- Pinedale Location within New Mexico Pinedale Location within the United States
- Coordinates: 35°36′14.2″N 108°26′50.8″W﻿ / ﻿35.603944°N 108.447444°W
- Country: United States
- State: New Mexico
- County: McKinley
- Established: December 5, 1955

Government
- • Type: Chapter government

Area
- • Total: 10.32 sq mi (26.72 km^{2})
- • Land: 10.31 sq mi (26.70 km^{2})
- • Water: 0.0077 sq mi (0.02 km^{2})
- Elevation: 7,166 ft (2,184 m)

Population (2020)
- • Total: 485
- • Density: 47.0/sq mi (18.16/km^{2})
- FIPS code: 35-57160
- GNIS feature ID: 2806727
- ZIP Code: 87311 (Church Rock)

= Pinedale, New Mexico =

Human settlement in McKinley County, New Mexico

Pinedale (also spelled Pine Dale) (') is an unincorporated community and census-designated place (CDP) in McKinley County, New Mexico, United States. As of the 2020 census, it had a population of 485.

==Geography==
Pinedale is in west-central McKinley County, 14 mi by road northeast of Church Rock and 22 mi northeast of Gallup, the county seat. It is served by Navajo Route 11.
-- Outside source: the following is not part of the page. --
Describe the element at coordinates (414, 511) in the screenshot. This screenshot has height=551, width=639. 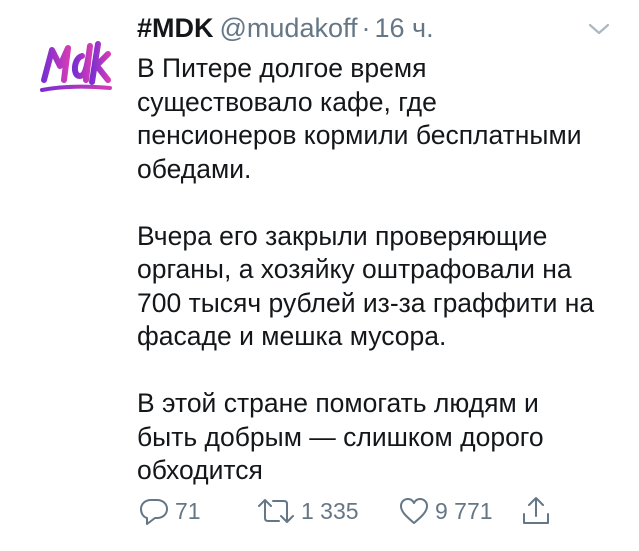
I see `heart-icon` at that location.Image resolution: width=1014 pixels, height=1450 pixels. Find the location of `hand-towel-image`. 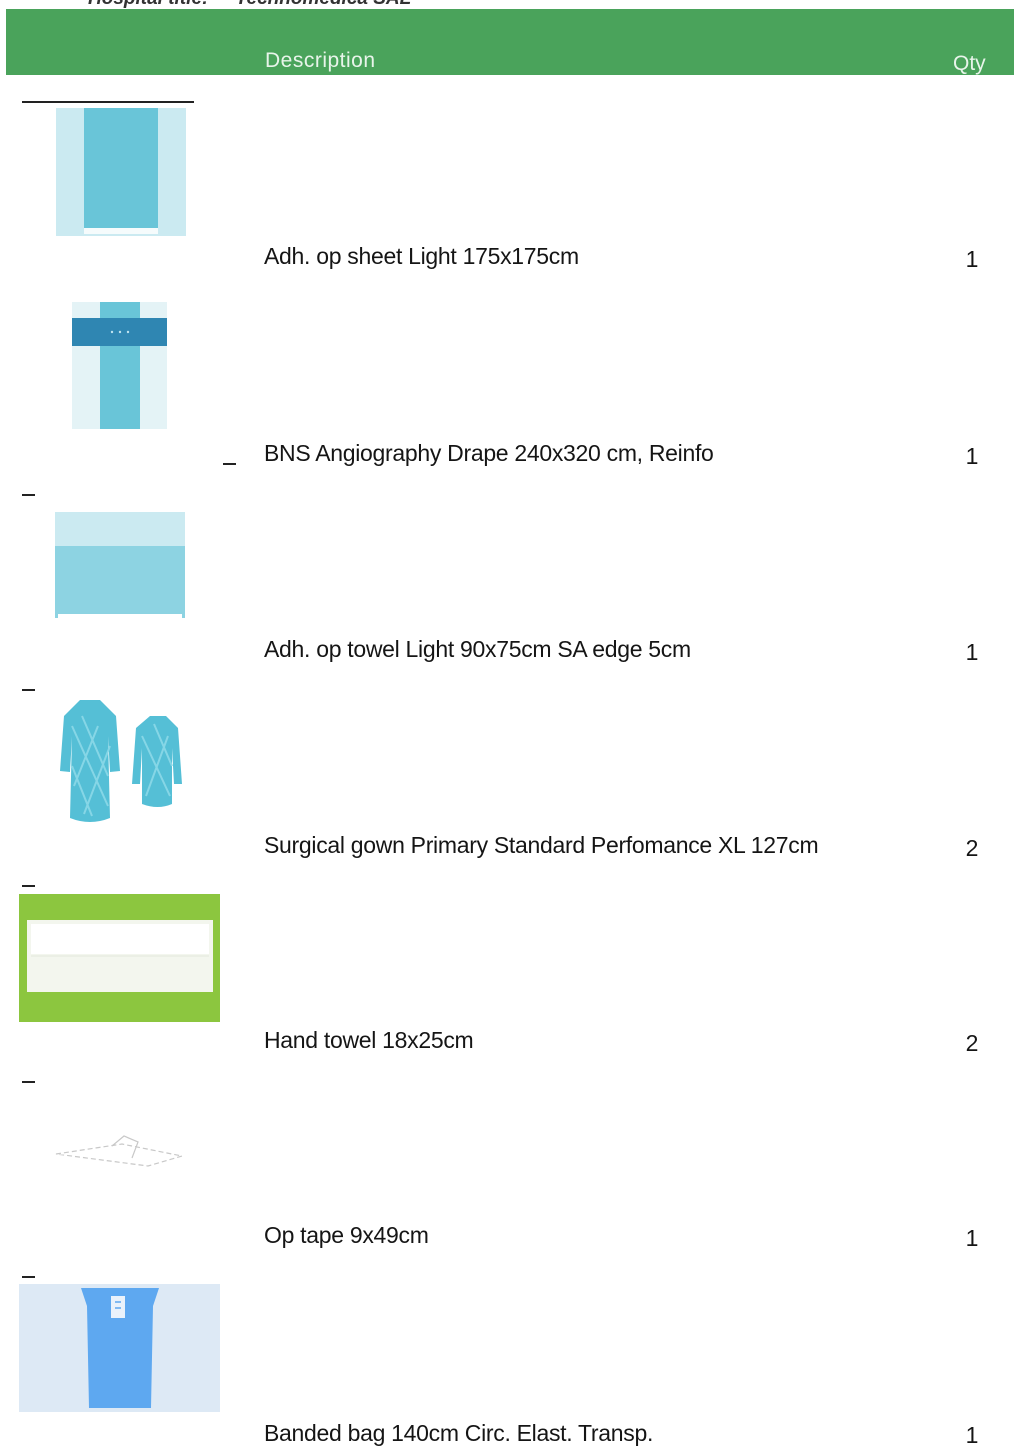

According to the U.S. Census Bureau, the Pinedale CDP has a total area of 10.32 sqmi, of which 0.006 sqmi, or 0.06%, are water. The community sits at the northern base of Fallen Timber Ridge and is drained by tributaries of the Puerco River, which flows westward through the northern part of the CDP, leading eventually to Gallup and thence to the Little Colorado River in Arizona.

==Demographics==

Pinedale was first listed as a census-designated place prior to the 2020 census.

Historical population
| Census | Pop. | Note | %± |
| 2020 | 485 |  | — |
U.S. Decennial Census

==Notable people==
Paddy Martinez, the Navajo man who discovered high-grade uranium ore that initiated the Grants, New Mexico, uranium mining boom, was born in Pinedale.

==Education==
Pinedale Chapter is served by three local school systems, they are Gallup-McKinley County Public Schools. BIE operated schools Wingate Elementary School, Mariano Lake Community School, and Wingate High School.